Retype the rows from the very first one through the line containing "Action: click(62, 42)", both ends included, with no changes.
##### RAW RECORDS #####
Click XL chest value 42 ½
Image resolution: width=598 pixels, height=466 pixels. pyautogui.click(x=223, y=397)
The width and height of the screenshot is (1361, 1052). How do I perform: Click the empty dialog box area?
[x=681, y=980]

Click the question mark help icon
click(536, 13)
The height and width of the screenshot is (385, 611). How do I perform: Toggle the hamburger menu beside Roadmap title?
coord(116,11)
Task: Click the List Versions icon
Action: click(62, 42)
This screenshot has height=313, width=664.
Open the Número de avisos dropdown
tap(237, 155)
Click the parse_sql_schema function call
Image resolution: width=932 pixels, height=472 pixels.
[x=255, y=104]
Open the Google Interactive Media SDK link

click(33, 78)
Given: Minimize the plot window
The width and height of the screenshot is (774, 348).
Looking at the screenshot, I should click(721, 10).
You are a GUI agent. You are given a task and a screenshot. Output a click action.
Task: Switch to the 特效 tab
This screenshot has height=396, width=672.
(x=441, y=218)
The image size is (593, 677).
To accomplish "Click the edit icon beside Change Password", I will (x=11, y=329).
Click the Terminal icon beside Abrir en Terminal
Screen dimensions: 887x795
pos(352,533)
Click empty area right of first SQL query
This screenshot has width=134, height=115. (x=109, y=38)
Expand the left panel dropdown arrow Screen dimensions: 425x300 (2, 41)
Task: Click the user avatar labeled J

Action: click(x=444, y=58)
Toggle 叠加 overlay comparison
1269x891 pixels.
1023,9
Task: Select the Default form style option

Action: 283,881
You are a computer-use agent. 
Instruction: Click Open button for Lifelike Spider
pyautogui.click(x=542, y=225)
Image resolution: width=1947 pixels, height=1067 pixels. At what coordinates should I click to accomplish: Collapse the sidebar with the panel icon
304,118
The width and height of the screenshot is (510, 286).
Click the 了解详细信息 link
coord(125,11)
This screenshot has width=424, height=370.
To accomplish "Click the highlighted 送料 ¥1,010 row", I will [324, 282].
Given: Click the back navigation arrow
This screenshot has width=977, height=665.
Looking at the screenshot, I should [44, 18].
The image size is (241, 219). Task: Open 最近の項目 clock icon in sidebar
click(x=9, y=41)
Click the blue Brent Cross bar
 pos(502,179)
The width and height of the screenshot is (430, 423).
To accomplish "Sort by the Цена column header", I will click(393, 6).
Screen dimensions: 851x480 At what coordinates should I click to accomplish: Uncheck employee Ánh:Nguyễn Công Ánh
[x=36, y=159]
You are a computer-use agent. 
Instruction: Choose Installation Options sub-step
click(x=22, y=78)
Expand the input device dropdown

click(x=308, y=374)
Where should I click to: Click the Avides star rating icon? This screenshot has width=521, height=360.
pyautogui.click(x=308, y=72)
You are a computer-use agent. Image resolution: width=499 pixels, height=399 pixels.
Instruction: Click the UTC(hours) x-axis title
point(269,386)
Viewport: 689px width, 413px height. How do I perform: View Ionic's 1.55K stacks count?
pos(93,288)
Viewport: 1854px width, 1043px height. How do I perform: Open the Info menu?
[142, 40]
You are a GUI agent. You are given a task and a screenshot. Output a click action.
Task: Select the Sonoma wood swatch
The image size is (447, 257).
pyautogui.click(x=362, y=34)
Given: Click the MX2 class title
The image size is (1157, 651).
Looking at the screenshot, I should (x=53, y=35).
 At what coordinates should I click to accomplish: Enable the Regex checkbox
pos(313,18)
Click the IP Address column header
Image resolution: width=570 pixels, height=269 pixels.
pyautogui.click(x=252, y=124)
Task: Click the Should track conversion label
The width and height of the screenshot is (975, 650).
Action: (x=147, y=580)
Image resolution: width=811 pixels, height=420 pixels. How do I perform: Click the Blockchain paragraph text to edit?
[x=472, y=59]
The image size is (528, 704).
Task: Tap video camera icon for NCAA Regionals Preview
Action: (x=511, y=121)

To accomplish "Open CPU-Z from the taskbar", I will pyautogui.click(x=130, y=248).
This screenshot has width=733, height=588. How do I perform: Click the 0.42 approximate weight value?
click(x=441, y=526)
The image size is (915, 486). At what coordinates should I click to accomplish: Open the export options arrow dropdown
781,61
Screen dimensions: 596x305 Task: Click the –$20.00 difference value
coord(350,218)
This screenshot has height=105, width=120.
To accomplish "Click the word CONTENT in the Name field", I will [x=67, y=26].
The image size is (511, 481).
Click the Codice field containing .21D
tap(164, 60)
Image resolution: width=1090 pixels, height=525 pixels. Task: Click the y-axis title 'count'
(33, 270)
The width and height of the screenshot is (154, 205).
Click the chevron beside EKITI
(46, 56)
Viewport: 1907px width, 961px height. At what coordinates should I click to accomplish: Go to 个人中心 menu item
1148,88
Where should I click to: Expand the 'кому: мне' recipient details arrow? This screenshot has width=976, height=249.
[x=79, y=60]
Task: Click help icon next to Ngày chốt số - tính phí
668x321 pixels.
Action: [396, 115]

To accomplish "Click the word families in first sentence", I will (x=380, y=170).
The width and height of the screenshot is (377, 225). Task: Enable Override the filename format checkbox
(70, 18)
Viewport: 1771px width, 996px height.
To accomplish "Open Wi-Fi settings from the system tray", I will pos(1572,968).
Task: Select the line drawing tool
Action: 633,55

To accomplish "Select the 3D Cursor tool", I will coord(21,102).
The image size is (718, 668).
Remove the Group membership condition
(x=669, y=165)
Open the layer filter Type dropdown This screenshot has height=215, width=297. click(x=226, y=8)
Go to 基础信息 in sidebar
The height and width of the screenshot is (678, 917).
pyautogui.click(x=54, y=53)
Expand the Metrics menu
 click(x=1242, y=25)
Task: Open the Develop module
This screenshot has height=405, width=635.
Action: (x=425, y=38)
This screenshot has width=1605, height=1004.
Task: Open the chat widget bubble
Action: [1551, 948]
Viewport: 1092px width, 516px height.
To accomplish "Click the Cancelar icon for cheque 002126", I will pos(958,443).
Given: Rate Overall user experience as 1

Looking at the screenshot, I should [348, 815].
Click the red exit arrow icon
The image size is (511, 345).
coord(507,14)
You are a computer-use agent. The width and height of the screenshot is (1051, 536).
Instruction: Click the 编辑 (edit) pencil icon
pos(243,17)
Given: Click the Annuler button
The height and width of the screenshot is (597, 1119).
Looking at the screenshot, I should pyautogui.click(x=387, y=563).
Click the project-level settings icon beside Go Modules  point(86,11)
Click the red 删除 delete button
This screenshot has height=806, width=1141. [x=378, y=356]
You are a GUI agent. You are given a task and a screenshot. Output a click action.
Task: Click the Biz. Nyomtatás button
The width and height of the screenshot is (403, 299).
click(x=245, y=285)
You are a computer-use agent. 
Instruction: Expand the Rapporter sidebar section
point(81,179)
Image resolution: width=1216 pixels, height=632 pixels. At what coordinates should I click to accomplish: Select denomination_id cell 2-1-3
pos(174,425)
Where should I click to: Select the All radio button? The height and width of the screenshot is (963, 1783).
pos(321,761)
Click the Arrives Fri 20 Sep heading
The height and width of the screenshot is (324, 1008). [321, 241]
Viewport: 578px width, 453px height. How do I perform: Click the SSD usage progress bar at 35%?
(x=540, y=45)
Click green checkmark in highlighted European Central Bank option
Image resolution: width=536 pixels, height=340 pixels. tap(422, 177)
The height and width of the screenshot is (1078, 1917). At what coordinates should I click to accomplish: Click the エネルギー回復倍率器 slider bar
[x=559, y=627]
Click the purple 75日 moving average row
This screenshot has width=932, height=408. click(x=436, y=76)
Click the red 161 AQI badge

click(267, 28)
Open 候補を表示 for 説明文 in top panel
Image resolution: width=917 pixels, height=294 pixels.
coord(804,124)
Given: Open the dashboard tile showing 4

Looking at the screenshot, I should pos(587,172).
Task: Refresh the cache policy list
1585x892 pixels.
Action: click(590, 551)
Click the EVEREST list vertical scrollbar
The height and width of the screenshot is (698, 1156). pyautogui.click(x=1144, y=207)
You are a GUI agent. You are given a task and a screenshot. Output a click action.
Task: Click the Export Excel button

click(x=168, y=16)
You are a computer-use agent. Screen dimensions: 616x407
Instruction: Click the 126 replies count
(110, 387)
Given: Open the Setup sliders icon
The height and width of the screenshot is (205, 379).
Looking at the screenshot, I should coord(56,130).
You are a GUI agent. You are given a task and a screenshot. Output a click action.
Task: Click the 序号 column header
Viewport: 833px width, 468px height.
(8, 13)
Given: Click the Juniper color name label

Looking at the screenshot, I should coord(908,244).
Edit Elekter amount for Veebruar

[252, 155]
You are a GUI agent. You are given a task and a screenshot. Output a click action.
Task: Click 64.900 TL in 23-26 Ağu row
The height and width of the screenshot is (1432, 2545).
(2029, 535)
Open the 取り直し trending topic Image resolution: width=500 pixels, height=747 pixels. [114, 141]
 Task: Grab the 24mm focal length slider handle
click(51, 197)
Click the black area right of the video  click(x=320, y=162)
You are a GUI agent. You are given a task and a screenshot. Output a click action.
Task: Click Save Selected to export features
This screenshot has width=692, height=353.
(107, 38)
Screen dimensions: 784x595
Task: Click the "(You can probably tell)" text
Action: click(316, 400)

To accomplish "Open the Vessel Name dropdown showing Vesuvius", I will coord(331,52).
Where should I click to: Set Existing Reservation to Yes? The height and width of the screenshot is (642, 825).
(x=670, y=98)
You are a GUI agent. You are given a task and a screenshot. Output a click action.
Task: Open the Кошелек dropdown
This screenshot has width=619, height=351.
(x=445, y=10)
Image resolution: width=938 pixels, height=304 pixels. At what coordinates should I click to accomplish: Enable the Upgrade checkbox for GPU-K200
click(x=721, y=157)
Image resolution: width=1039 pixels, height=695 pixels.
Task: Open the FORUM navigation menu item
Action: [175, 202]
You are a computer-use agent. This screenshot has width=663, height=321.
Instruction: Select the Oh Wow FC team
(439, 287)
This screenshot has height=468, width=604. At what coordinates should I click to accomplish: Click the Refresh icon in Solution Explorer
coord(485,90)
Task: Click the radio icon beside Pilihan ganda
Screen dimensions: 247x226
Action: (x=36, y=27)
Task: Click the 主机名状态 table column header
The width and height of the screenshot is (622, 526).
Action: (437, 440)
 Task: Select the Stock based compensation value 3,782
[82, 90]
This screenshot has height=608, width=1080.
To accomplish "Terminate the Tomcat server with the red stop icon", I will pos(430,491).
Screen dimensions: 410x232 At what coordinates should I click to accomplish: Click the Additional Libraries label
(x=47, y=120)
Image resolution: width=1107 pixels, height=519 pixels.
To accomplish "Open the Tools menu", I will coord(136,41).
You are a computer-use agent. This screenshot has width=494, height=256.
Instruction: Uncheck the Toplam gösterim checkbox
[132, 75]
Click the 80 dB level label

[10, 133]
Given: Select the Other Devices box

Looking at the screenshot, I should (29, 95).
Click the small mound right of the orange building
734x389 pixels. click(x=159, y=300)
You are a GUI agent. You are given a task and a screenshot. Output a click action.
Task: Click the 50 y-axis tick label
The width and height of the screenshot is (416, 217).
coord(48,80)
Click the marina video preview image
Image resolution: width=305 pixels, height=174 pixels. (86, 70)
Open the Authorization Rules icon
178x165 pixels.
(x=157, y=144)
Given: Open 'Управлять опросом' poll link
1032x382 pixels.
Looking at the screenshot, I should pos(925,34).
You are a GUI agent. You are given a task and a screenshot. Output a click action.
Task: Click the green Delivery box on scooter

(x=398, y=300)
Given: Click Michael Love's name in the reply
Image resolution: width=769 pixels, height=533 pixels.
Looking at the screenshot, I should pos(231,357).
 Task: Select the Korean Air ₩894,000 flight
#####
• **REPLY**
Click XL chest value 42 ½
Image resolution: width=598 pixels, height=466 pixels. pyautogui.click(x=223, y=397)
The width and height of the screenshot is (1361, 1052). How do I perform: Click the empty dialog box area?
[x=681, y=980]

Click the question mark help icon
click(536, 13)
The height and width of the screenshot is (385, 611). How do I perform: Toggle the hamburger menu beside Roadmap title?
coord(116,11)
Task: Click the List Versions icon
Action: click(62, 42)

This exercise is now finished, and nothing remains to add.